(…) This blog post presents Palantir’s take on code reviews. We perform code reviews (CRs) in order to improve code quality and benefit from positive effects on team and company culture. For example:
- Committers are motivated by the notion of a set of reviewers who will look over the change request: the committer tends to clean up loose ends, consolidate TODOs, and generally improve the commit. Recognition of coding expertise through peers is a source of pride for many programmers.
- Sharing knowledge helps development teams in several ways:
* A CR explicitly communicates added/altered/removed functionality to team members who can subsequently build on the work done.
* The committer may use a technique or algorithm that reviewers can learn from. More generally, code reviews help raise the quality bar across the organization.
* Reviewers may possess knowledge about programming techniques or the code base that can help improve or consolidate the change; for example, someone else may be concurrently working on a similar feature or fix.
* Positive interaction and communication strengthens social bonds between team members.
- Consistency in a code base makes code easier to read and understand, helps prevent bugs, and facilitates collaboration between regular and migratory developer species.
- Legibility of code fragments is hard to judge for the author whose brain child it is, and easy to judge for a reviewer who does not have the full context. Legible code is more reusable, bug-free, and future-proof.

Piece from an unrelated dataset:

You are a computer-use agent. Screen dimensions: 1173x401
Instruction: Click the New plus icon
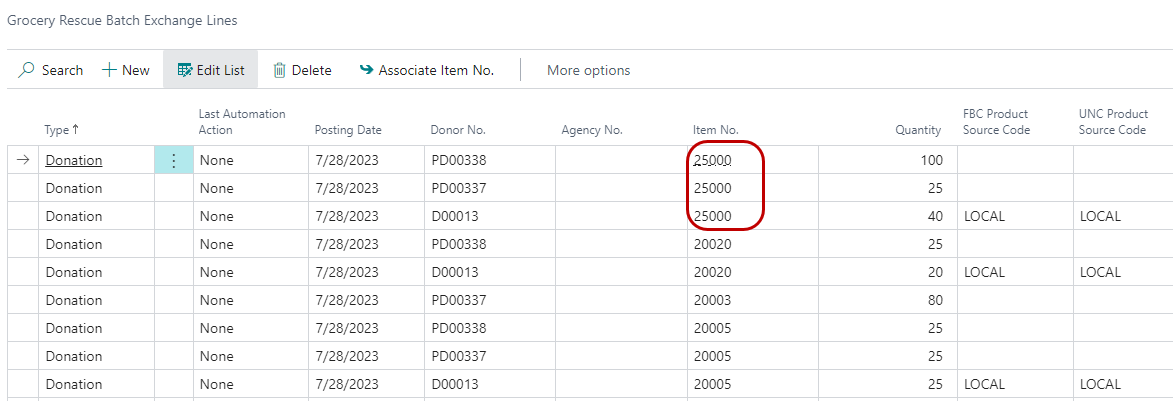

- Accidental errors (e.g., typos) as well as structural errors (e.g., dead code, logic or algorithm bugs, performance or architecture concerns) are often much easier to spot for critical reviewers with an outside perspective. Studies have found that even short and informal code reviews have significant impact on code quality and bug frequency.
- Compliance and regulatory environments often demand reviews. CRs are a great way to avoid common security traps. If your feature or environment has significant security requirements it will benefit from (and probably require) review by your local security curmudgeons (OWASP’s guide is a good example of the process).